La cultura se escondía temerosa en los conventos, como en cenáculos. Los monasterios son los únicos educadores hasta el punto de llegar a ser clérigo sinónimo de letrado.
Beda es un inglés nacido en el año 673 que iluminó todo el siglo. Cuando escribió su Historia de Inglaterra –obra hecha con tal objetividad y exactitud que mereció se le haya llamado «padre de la historia de Inglaterra»–, refirió genialmente los orígenes del cristianismo entre los anglosajones desde Agustín de Canterbury, dejándonos al mismo tiempo algunas noticias sobre sí mismo.
Sacerdote de los monasterios de San Pedro y San Pablo de Wearmouth —población donde nació— y Jarrow.

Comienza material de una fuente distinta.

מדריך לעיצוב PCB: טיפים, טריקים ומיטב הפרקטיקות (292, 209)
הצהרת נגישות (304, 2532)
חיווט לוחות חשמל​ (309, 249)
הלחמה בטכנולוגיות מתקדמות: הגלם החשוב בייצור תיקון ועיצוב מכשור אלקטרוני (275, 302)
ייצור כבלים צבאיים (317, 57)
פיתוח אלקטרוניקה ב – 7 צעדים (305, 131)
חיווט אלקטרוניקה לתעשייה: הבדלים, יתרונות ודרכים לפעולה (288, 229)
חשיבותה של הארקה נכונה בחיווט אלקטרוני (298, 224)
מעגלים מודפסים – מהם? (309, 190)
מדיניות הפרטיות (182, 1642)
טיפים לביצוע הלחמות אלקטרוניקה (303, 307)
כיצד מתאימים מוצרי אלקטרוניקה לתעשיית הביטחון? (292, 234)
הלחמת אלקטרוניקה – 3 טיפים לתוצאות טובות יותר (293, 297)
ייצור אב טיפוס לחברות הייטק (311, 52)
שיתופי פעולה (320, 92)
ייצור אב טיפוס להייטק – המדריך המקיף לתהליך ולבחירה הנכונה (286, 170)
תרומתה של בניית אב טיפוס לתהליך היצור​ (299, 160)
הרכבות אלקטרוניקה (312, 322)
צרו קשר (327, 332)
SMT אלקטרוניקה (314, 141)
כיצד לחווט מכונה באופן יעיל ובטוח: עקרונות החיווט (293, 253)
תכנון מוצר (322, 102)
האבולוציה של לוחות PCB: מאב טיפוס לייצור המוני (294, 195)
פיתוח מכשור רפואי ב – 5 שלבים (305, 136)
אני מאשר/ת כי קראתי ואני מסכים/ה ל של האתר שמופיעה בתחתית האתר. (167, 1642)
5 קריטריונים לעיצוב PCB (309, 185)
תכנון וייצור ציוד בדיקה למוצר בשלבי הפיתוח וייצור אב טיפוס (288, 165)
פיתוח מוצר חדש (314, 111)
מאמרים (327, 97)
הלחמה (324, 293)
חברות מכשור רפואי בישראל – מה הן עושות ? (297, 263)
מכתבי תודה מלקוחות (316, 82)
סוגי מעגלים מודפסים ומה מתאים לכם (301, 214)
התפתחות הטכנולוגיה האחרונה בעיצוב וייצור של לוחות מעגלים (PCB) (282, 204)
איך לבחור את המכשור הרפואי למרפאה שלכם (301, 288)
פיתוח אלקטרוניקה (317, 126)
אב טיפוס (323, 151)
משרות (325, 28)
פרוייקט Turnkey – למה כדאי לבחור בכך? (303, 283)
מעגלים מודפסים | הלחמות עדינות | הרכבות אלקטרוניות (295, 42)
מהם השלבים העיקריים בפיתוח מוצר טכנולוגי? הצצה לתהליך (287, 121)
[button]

A los siete años, su padre lo puso en manos del abad Benito Biscop, después continuaría con Ceolfrido, y siempre vivió en el claustro. Estudió afanoso la Biblia. Se hizo monje y adoptó las formas habituales de la familia religiosa: reza, canta en el coro, aprende, enseña y escribe. Lo ordenó sacerdote el obispo Juan «en tiempos muy bárbaros». En su vida están hermanados el estudio y la oración, sin estorbarse una actividad a la otra, manteniendo un perfecto equilibrio.
Su saber es enciclopédico. No hay rama del saber de su época que no toque. Escribió más de sesenta tratados de Sagrada Escritura por su propia cuenta, lo mismo que sus célebres homilías.
La fama del sabio y edificante Beda, que reúne a más de seiscientos monjes deseosos de escucharle y que le disfrutan con fruición, salta de la isla al continente. El Papa Sergio I le llamó a Roma para consultar asuntos dogmáticos y disciplinares.
Dicen que se le añade a su nombre el calificativo «venerable» por el que se le conoce —tan unido que ya es como un segundo nombre—, porque no podían llamarle «santo» en vida, cuando se leían sus homilías en las iglesias. La leyenda hagiográfica dirá poéticamente que se le llama así porque el obrero que epitafiaba su tumba no sabía qué cosa poner teniendo en cuenta la grandeza de aquel hombre tan sabio y tan santo; le entró sueño y se durmió; al despertar, se encontró esculpida por manos angélicas esta frase: «Hac sunt in fossa, Bedae Venerabilis ossa» (en esta tumba yacen los restos del Venerable Beda).
Murió el sapientísimo monje benedictino de la Nortumbria, el 25 de mayo del 735, con sesenta y dos años. El Papa León XIII lo declaró doctor de la Iglesia, en 1899.